Mariage gay et unions civiles

La législation visant à créer des dispositions pour le mariage homosexuel dans un certain nombre de pays a polarisé l'opinion internationale et conduit à de nombreux débats politiques et batailles judiciaires. En 2006, les Pays-Bas, la Belgique, l'Espagne, le Canada et l'Afrique du Sud avaient légalisé le mariage homosexuel; aux États-Unis, seul le Massachusetts a légalisé le mariage homosexuel tandis que les États du Vermont, du Connecticut et du New Jersey autorisent les unions civiles.8 Le Maine, la Californie et Hawaï, ainsi que le District de Columbia, ont offert des partenariats nationaux.
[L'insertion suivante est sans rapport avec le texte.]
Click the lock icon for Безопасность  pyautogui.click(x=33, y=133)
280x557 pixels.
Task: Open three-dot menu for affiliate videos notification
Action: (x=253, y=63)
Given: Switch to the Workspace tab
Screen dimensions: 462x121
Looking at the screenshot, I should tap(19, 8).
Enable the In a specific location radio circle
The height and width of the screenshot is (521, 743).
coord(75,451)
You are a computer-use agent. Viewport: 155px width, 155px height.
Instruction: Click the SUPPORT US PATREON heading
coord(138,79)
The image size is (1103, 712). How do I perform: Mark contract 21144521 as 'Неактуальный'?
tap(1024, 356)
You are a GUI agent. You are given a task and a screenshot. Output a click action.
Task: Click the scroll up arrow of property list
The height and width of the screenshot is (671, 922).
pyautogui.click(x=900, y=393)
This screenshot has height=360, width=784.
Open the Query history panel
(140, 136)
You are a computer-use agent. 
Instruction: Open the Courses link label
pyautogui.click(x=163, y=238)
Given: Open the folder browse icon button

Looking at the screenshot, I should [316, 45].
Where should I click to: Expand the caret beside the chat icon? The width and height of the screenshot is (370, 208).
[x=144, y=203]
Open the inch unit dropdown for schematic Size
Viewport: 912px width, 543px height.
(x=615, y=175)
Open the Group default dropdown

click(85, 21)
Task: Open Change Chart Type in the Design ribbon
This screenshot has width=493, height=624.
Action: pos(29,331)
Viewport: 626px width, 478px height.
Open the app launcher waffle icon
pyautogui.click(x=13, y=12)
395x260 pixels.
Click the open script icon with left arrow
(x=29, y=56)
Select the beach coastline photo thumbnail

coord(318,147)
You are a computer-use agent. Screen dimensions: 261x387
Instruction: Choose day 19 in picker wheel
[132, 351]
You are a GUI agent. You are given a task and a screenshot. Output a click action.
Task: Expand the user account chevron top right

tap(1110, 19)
La majorité des pays européens ont promulgué des lois autorisant les unions civiles conçues pour donner aux couples homosexuels des droits similaires à ceux des couples mariés sur des questions juridiques telles que l'héritage et l'immigration. Aux États-Unis, le cadrage du débat autour du mariage plutôt que des unions civiles peut avoir été en partie responsable de l'échec d'un certain nombre de mesures en suscitant l'opposition de nombreux groupes conservateurs et religieux.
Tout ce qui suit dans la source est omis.